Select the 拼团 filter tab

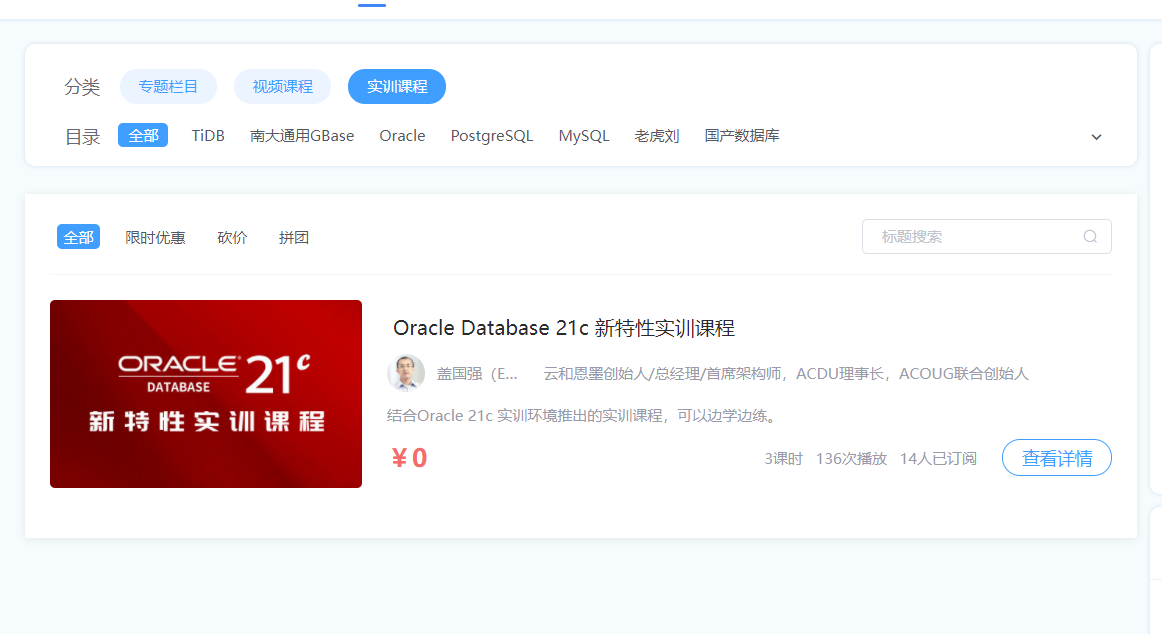(x=293, y=237)
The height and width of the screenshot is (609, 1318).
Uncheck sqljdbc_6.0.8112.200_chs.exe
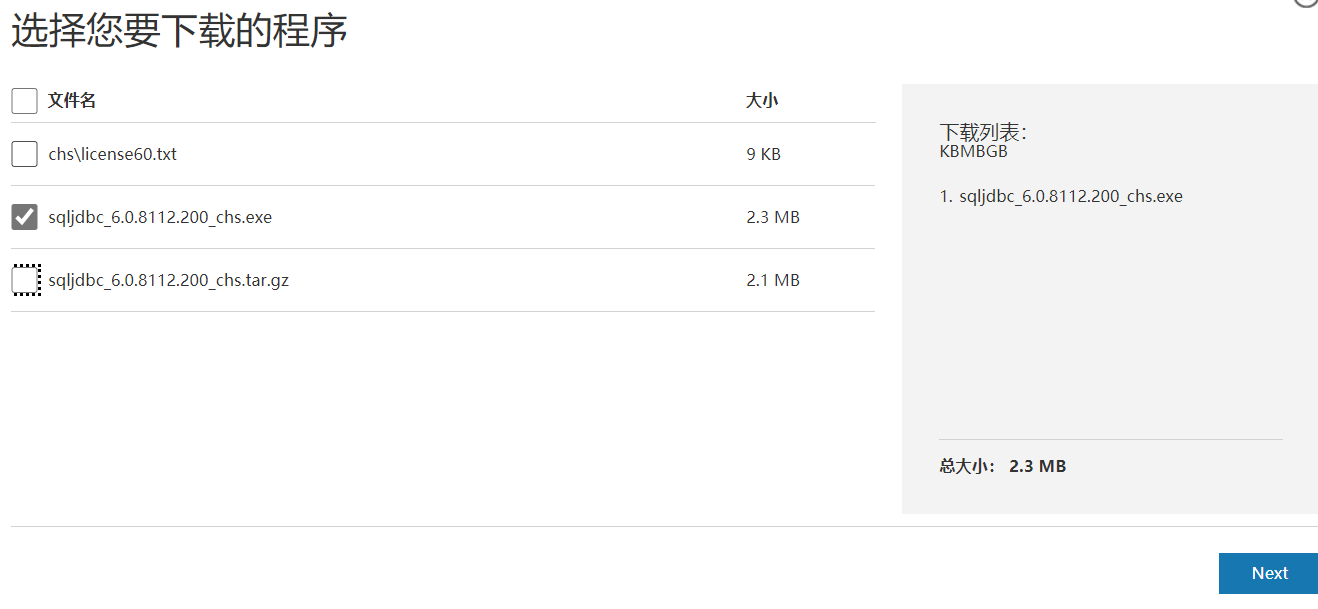click(23, 216)
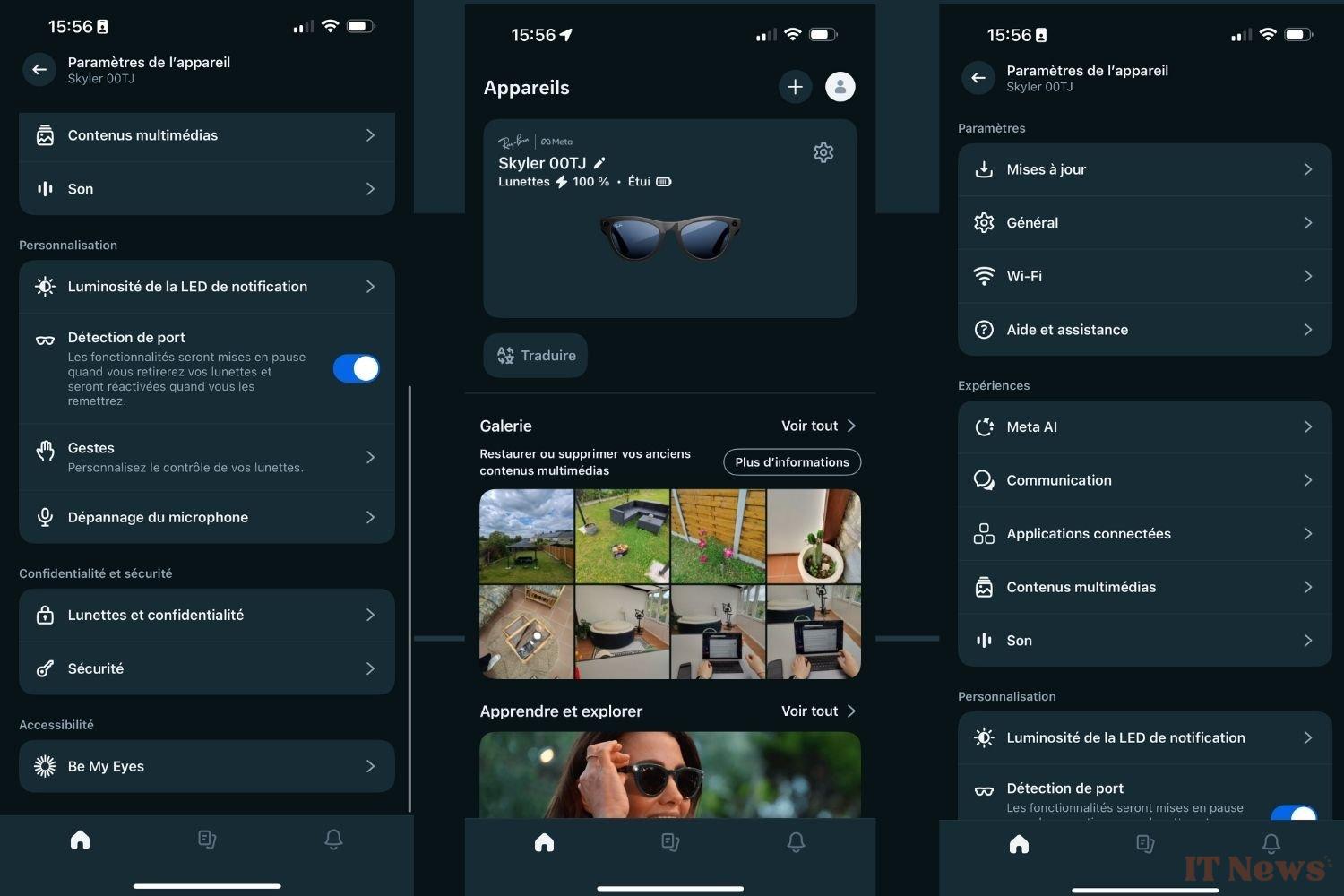Click the microphone icon for Dépannage du microphone
Screen dimensions: 1344x896
(45, 517)
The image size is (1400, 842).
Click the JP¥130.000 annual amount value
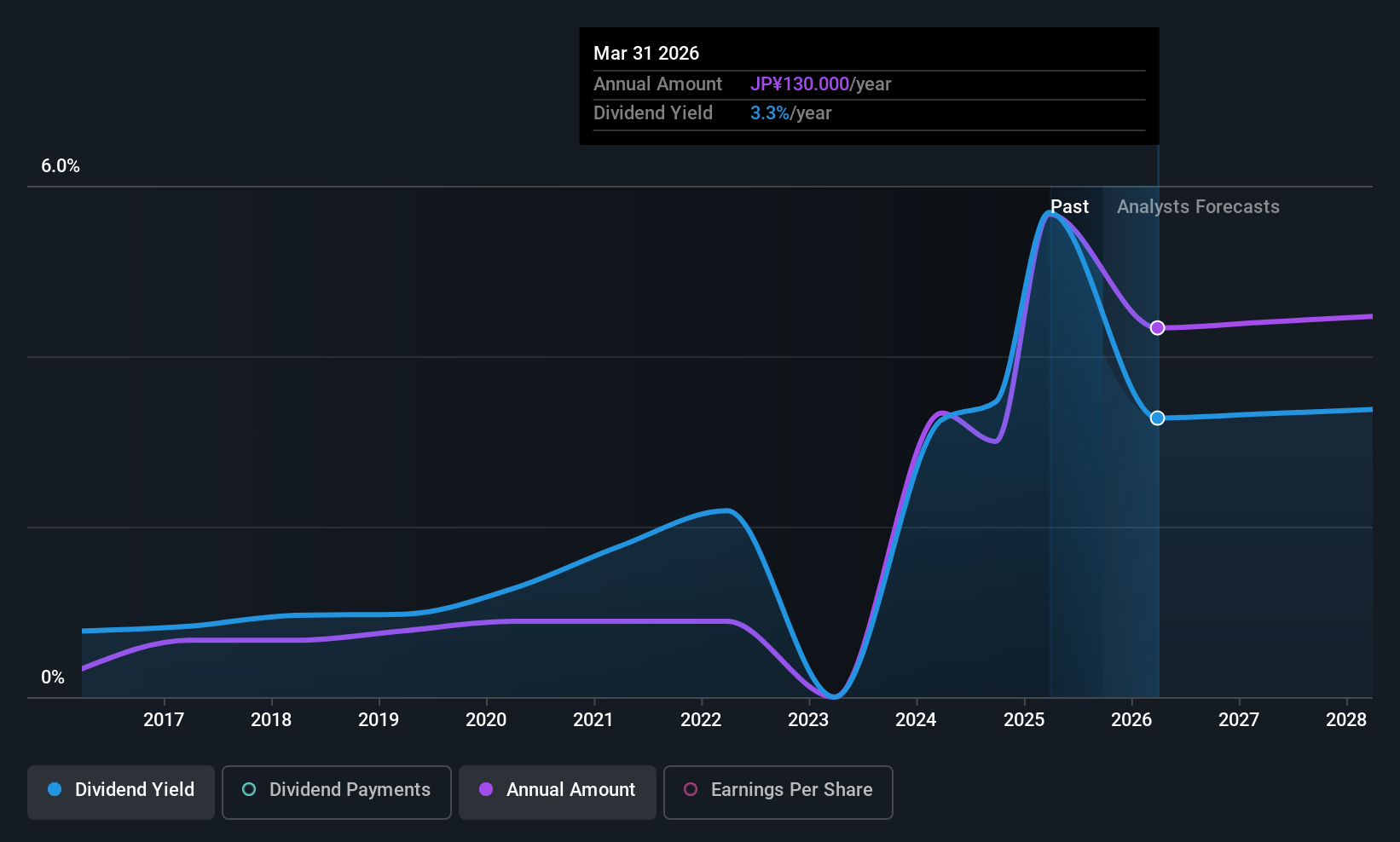(799, 84)
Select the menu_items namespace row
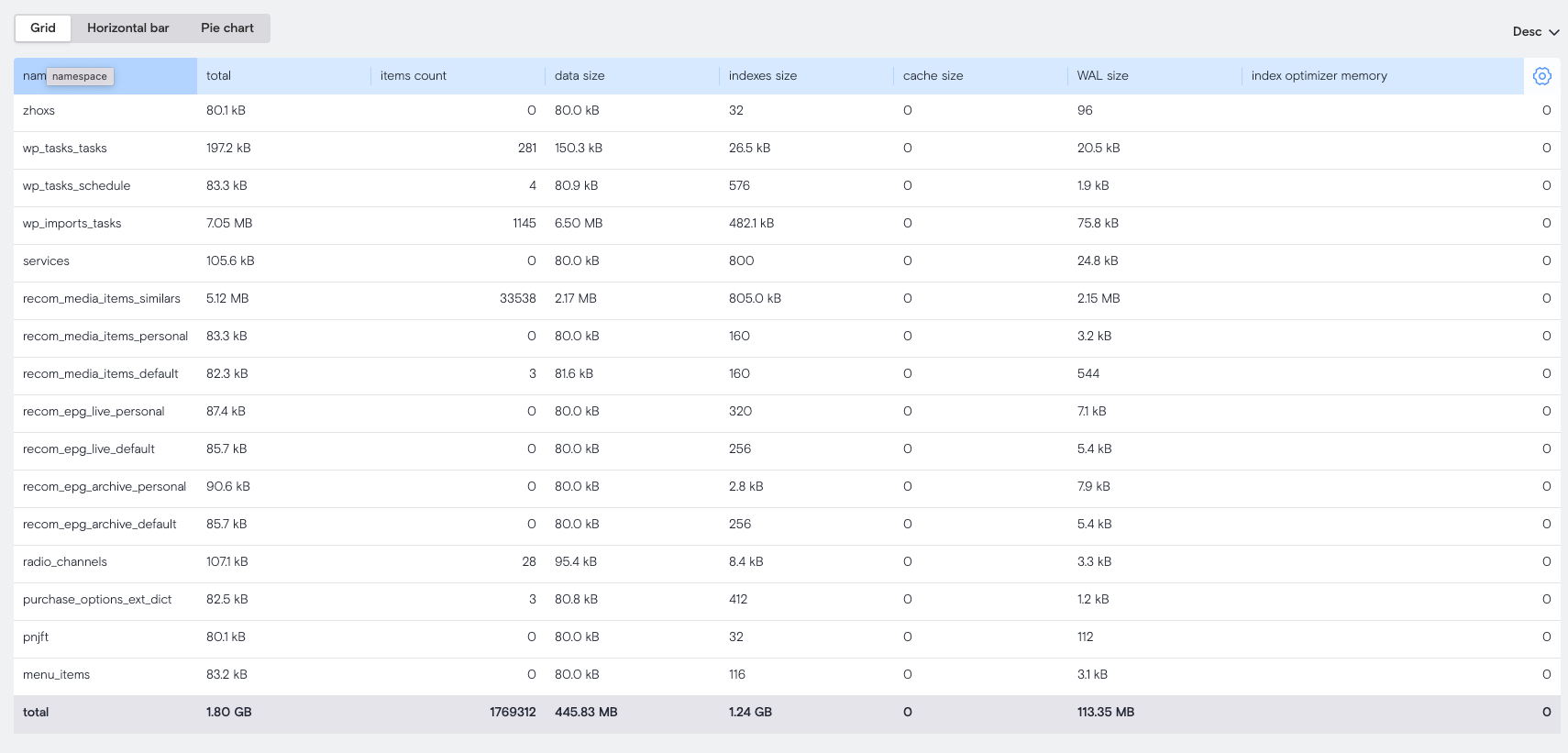Screen dimensions: 1568x753 [x=57, y=675]
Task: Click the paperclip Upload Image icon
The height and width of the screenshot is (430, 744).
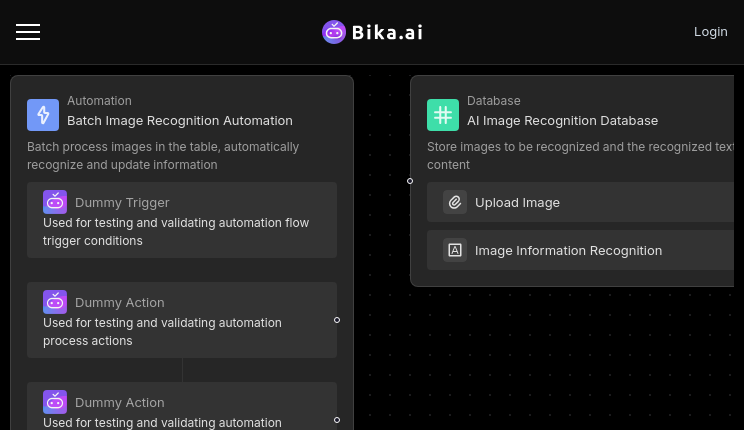Action: tap(455, 202)
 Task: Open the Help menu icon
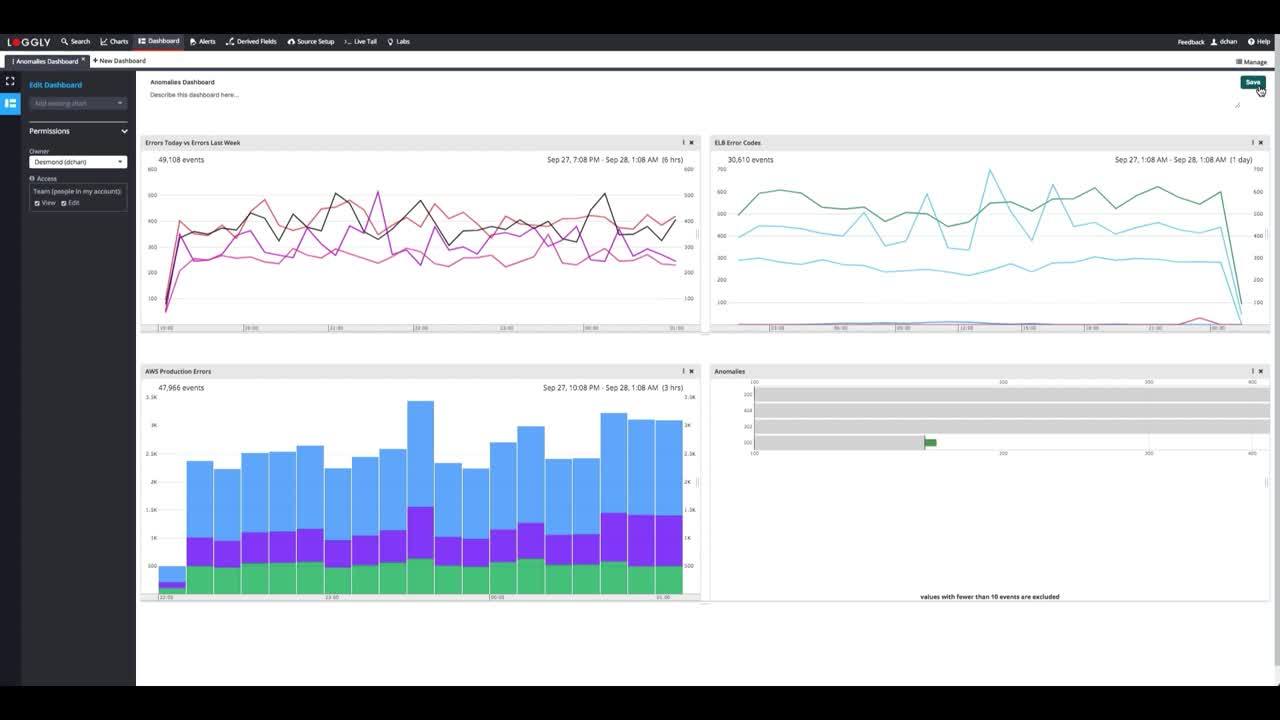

------------------------------------------------

WHAT IS REQUIRED »
Pictures stay out; retype only the lines from the line containing "Select the menu_items namespace row" through the end of the listing, inclusive, exactly as they appear.

TASK ANSWER »
Select the menu_items namespace row
Screen dimensions: 1568x753 [x=57, y=675]
Task: Click the paperclip Upload Image icon
The height and width of the screenshot is (430, 744).
Action: tap(455, 202)
 Task: Open the Help menu icon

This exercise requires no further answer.